▶ **Task statement**
Apart from the pictures, every record here must be copied word for word.

▶ **The input**
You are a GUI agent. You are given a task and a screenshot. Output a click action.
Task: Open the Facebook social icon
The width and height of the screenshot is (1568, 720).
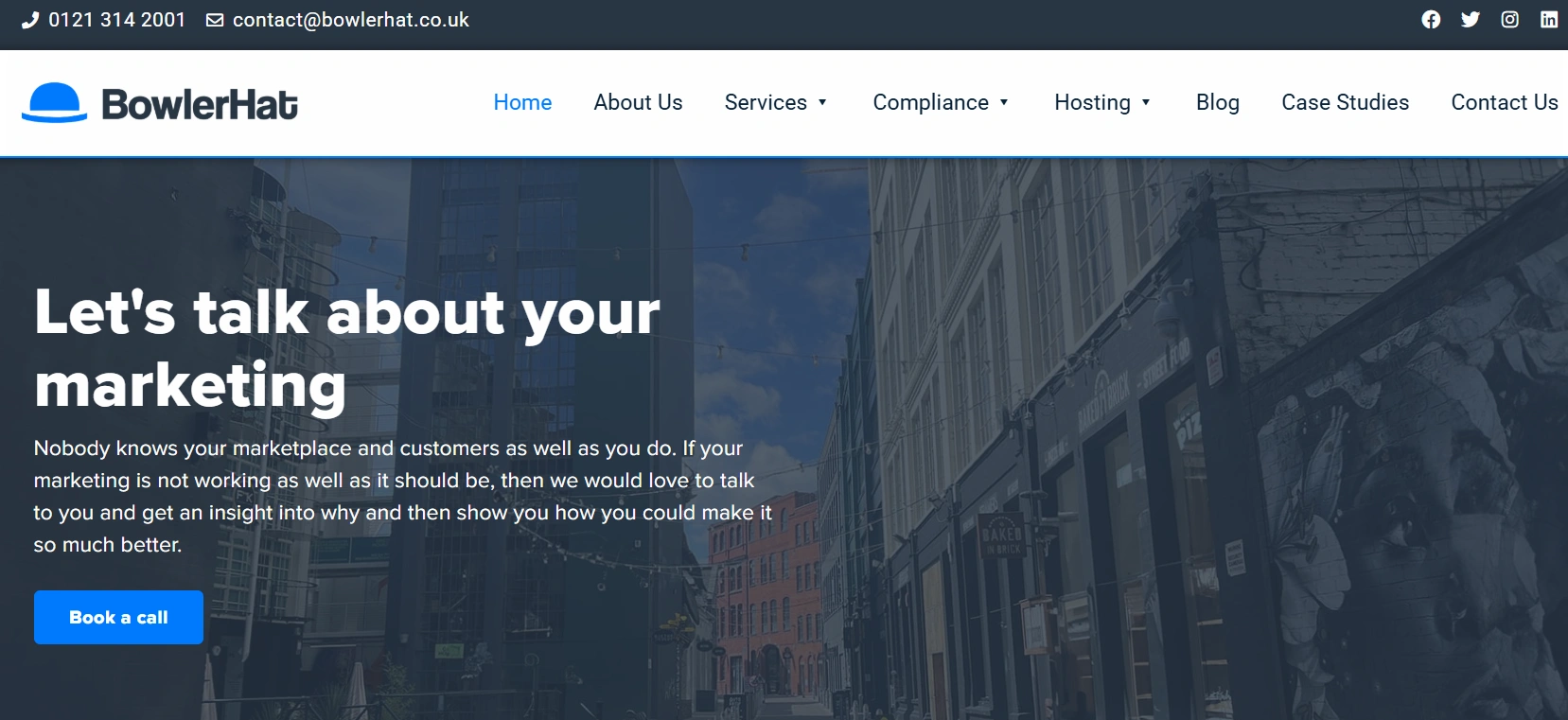point(1431,20)
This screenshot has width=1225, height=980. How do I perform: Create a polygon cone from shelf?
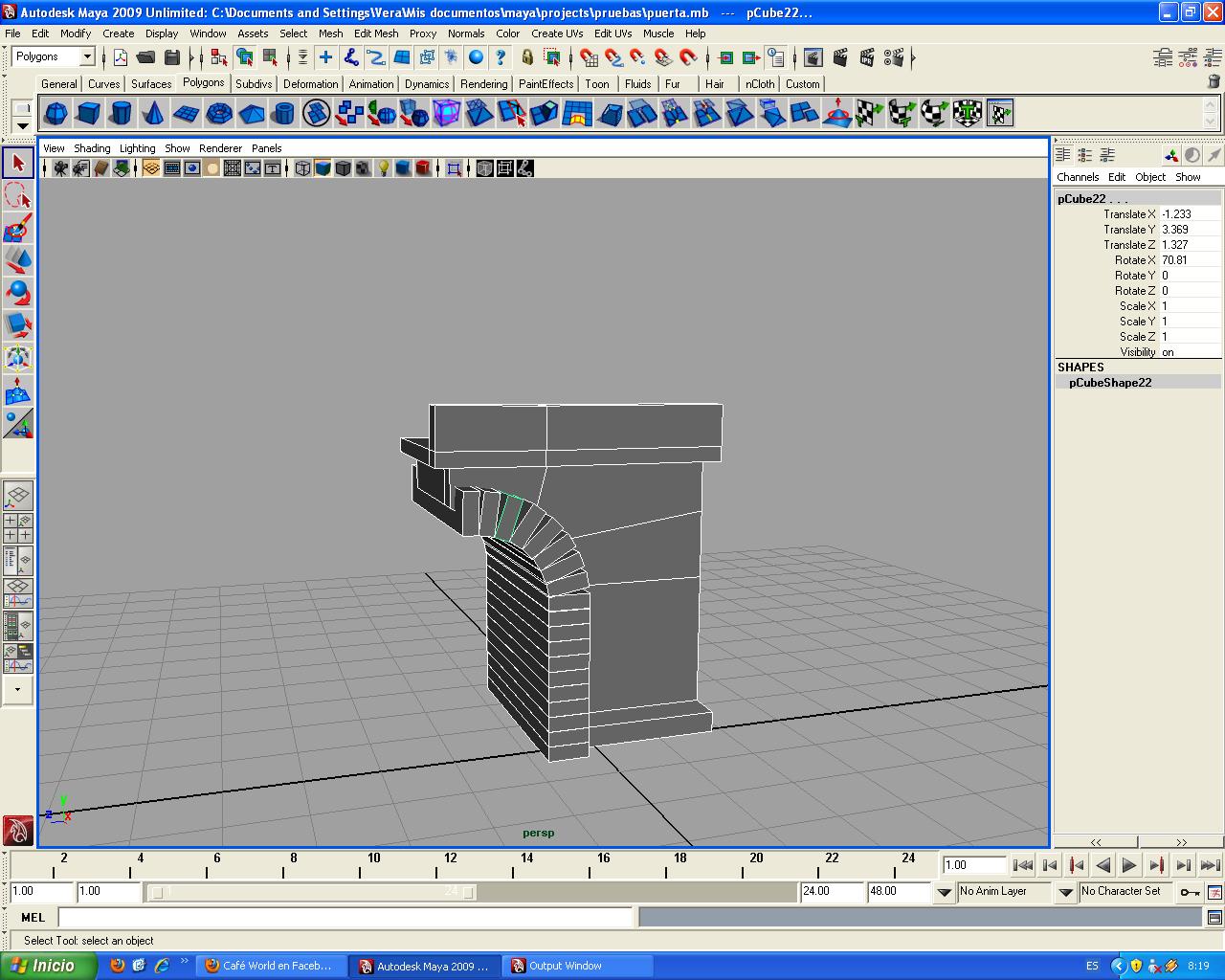tap(153, 114)
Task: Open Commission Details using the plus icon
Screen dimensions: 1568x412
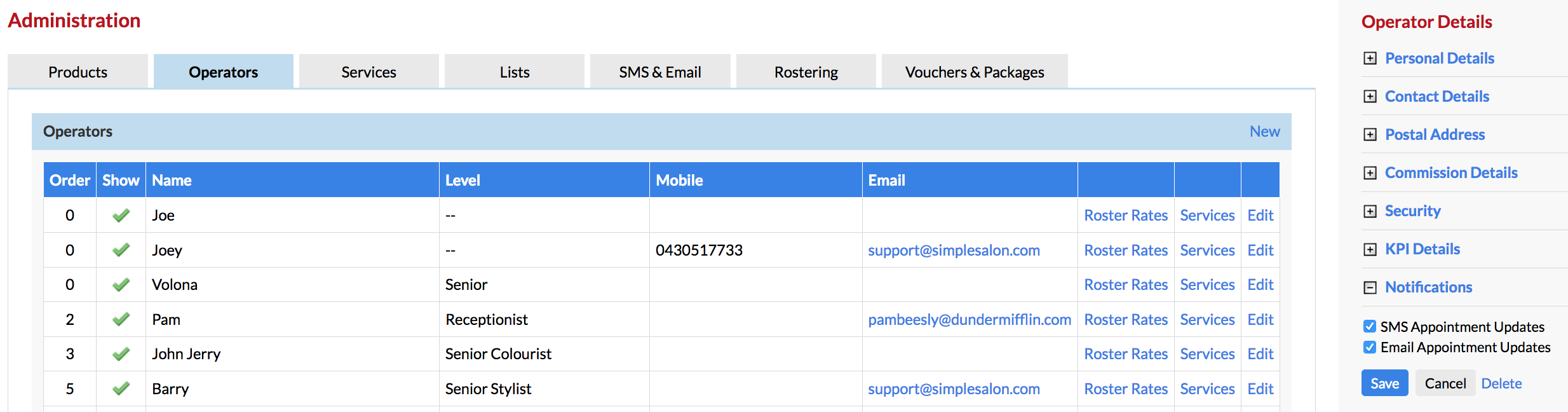Action: pos(1370,173)
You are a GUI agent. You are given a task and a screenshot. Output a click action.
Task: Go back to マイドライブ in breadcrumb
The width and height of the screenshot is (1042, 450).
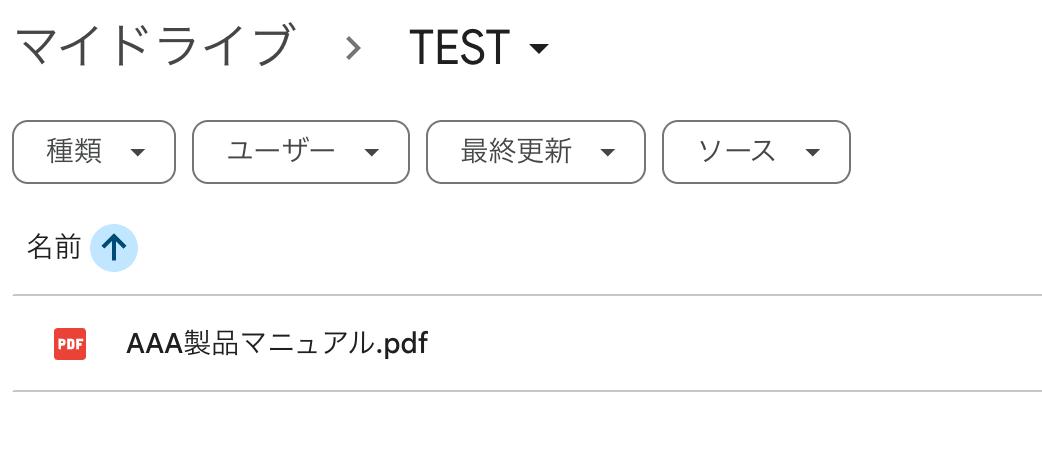point(153,47)
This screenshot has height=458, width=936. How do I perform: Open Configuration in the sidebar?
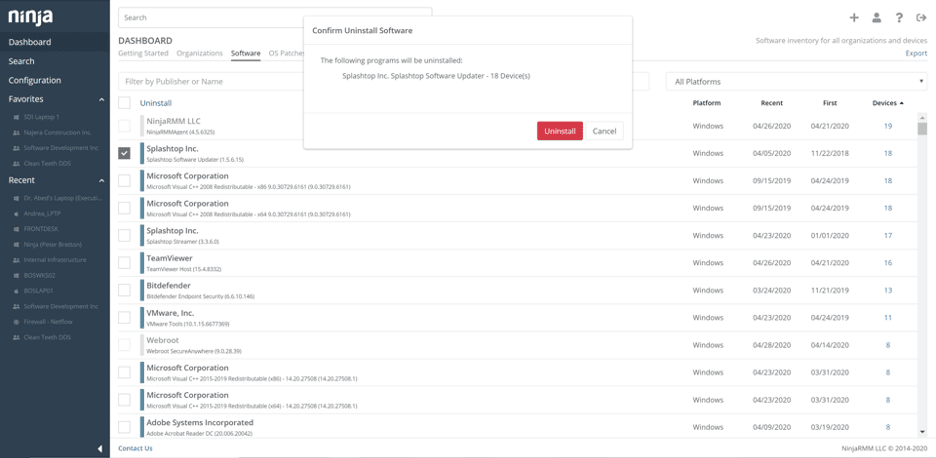[35, 80]
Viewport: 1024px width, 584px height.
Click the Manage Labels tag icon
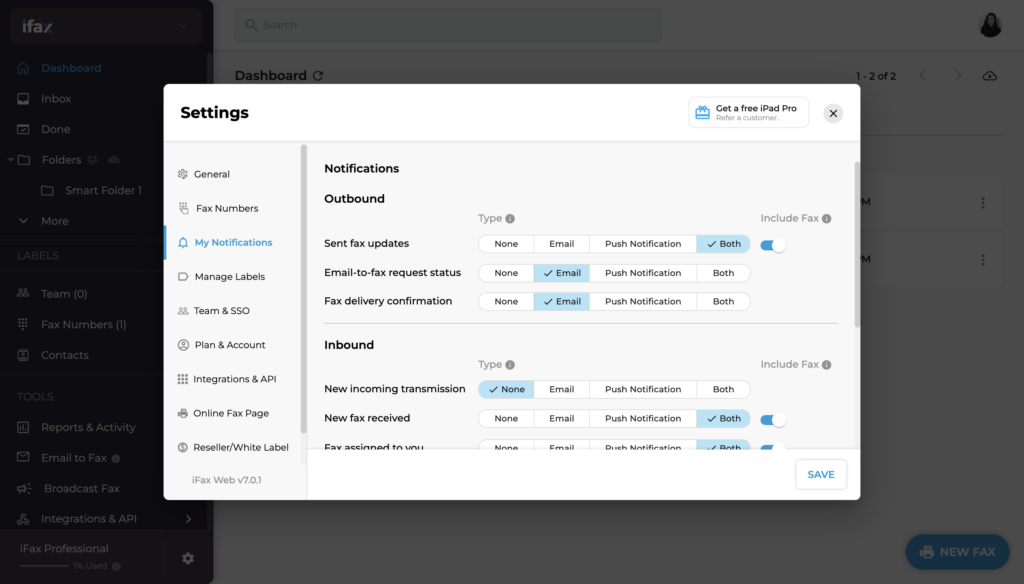pyautogui.click(x=185, y=276)
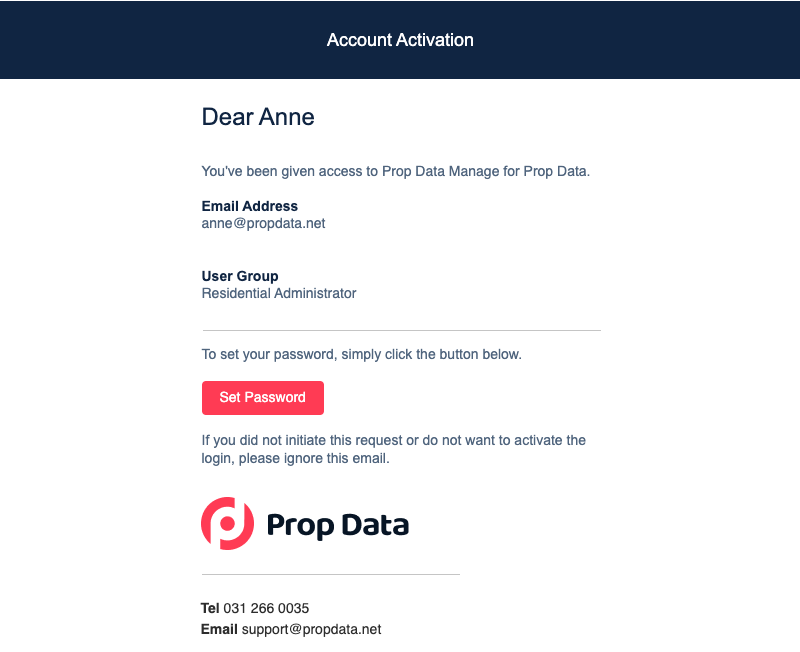Select the Residential Administrator user group text

(279, 294)
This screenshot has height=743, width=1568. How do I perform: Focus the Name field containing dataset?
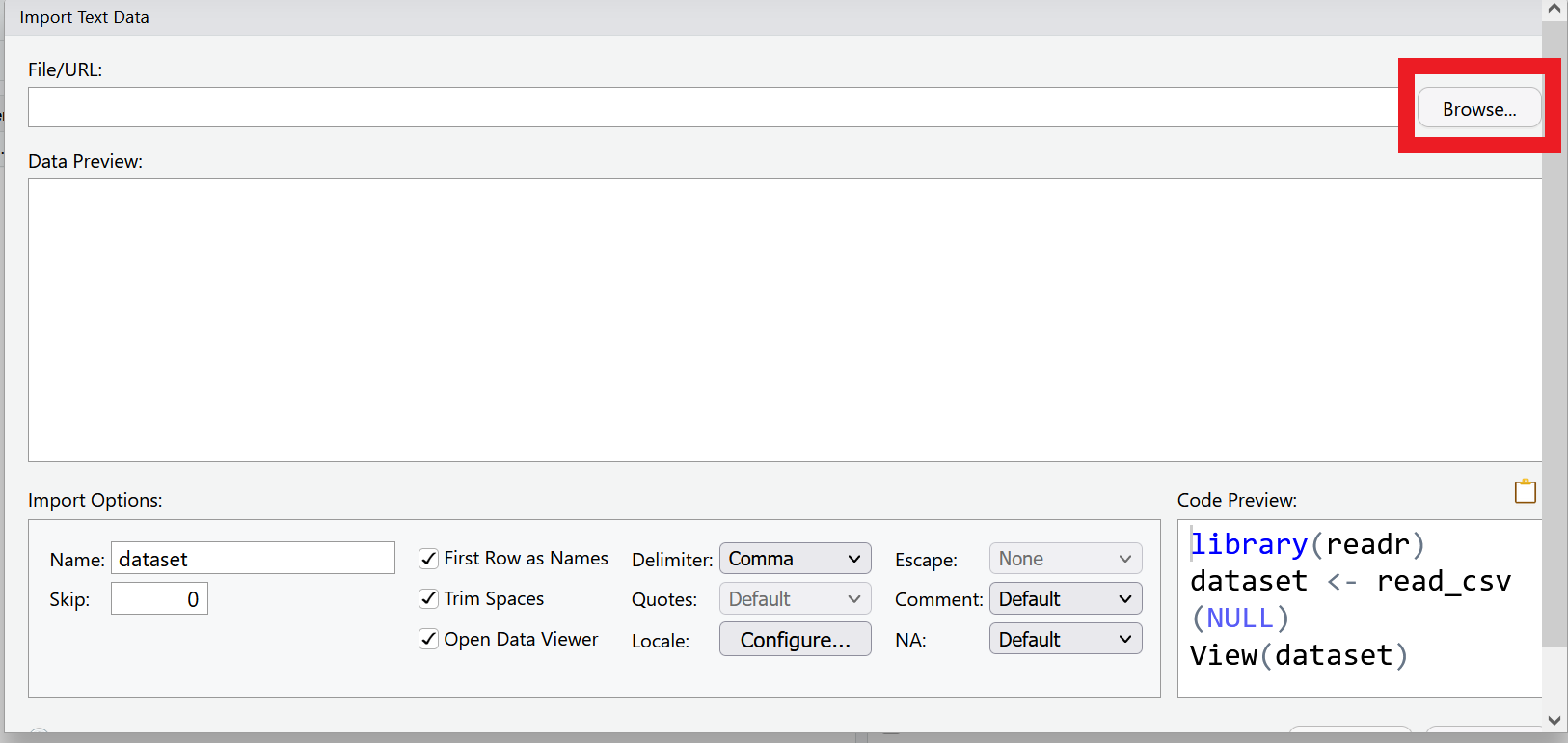[x=253, y=559]
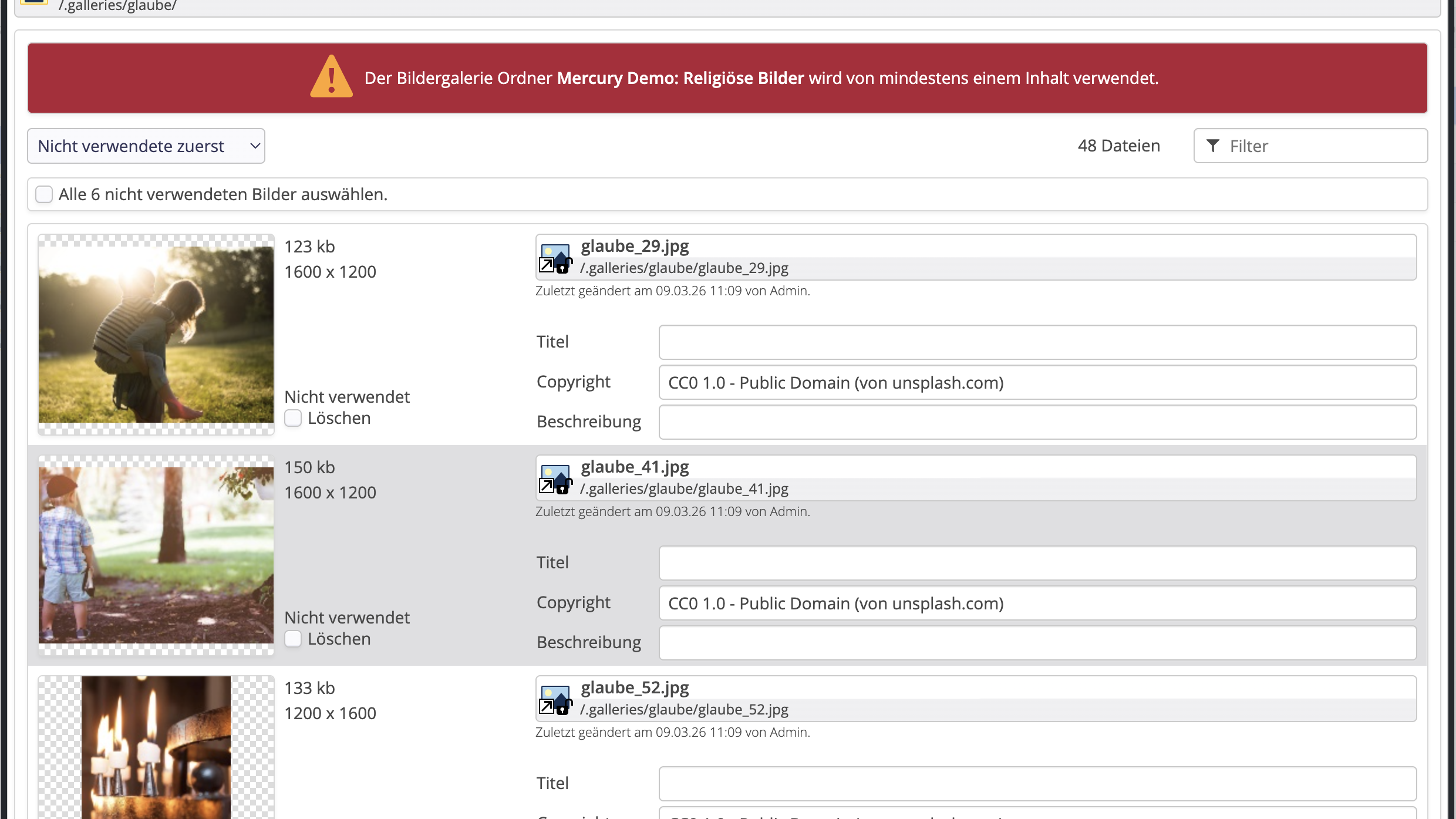
Task: Click the sort dropdown chevron arrow
Action: pyautogui.click(x=255, y=146)
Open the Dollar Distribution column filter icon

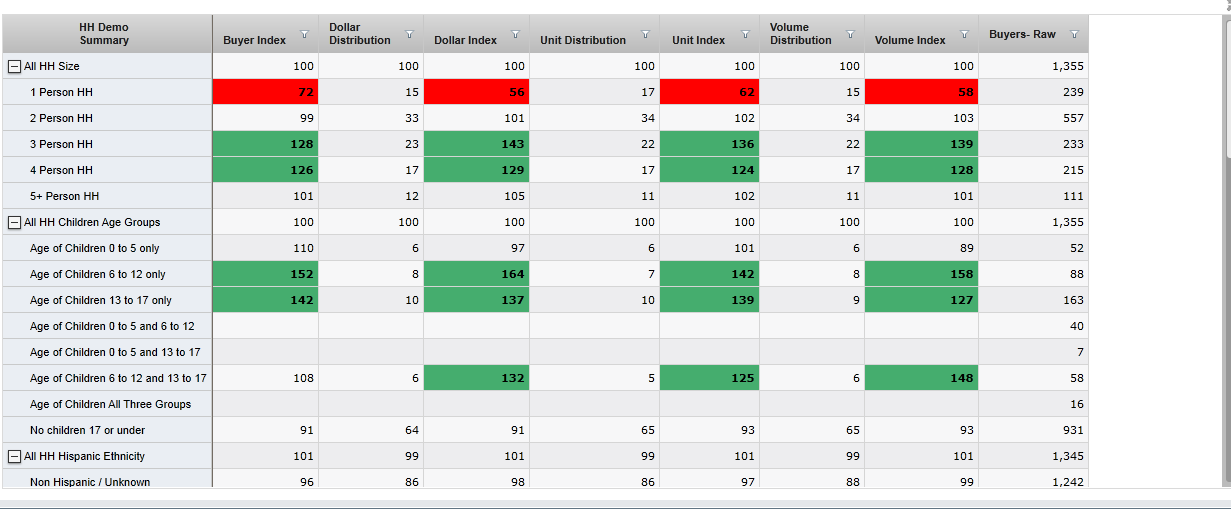pyautogui.click(x=409, y=35)
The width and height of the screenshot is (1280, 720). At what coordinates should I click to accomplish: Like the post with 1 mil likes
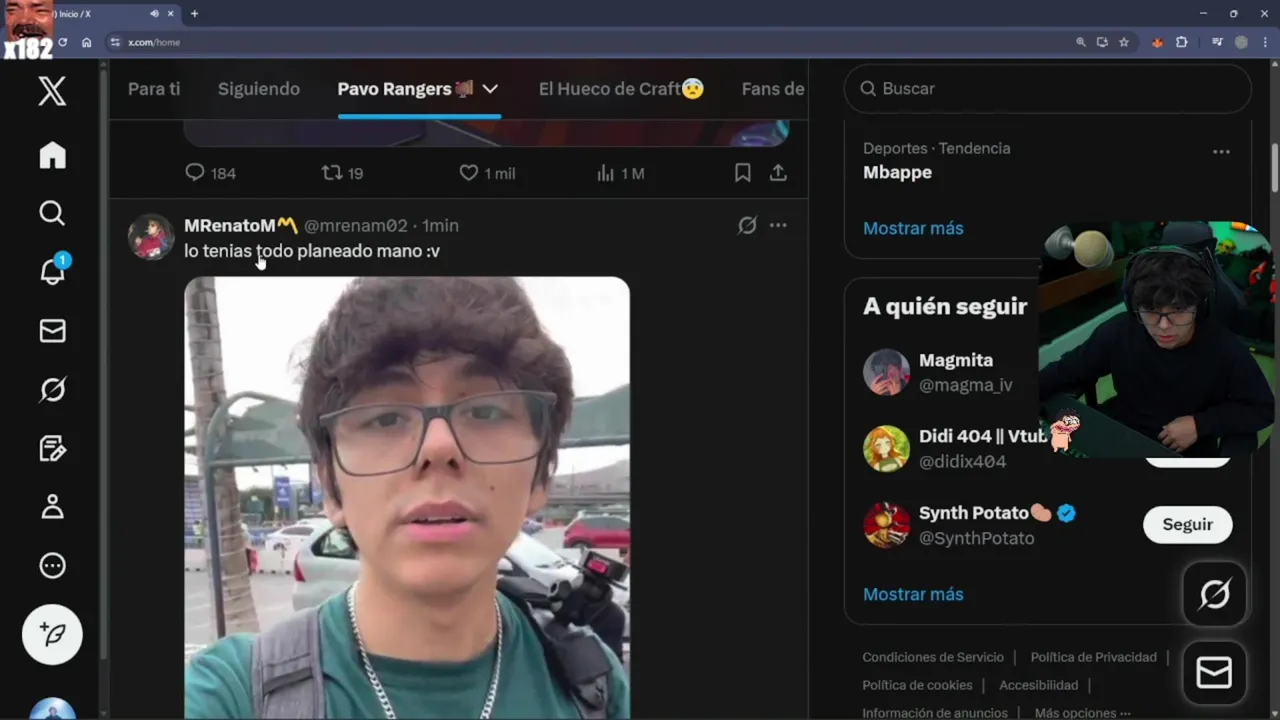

▶ **Answer to this problem**
You are a GUI agent. You are given a task and a screenshot. Output a click action.
Task: Open the Facebook social icon
The width and height of the screenshot is (1568, 720).
point(1431,20)
This screenshot has width=1225, height=980. How do I perform: Create a polygon cone from shelf?
tap(153, 114)
Task: Open Commission Details using the plus icon
Screen dimensions: 1568x412
Action: pos(1370,173)
You are a GUI agent. You are given a task and a screenshot. Output a click action.
Task: Go back to マイドライブ in breadcrumb
The width and height of the screenshot is (1042, 450).
point(153,47)
This screenshot has height=458, width=936. How do I perform: Open Configuration in the sidebar?
[35, 80]
Viewport: 1024px width, 584px height.
Click the Manage Labels tag icon
pyautogui.click(x=185, y=276)
Select the Residential Administrator user group text

(279, 294)
This screenshot has height=743, width=1568. How do I perform: Focus the Name field containing dataset?
[x=253, y=559]
Task: Click the sort dropdown chevron arrow
Action: pyautogui.click(x=255, y=146)
Open the Dollar Distribution column filter icon

pyautogui.click(x=409, y=35)
The width and height of the screenshot is (1280, 720). At what coordinates should I click to accomplish: Like the post with 1 mil likes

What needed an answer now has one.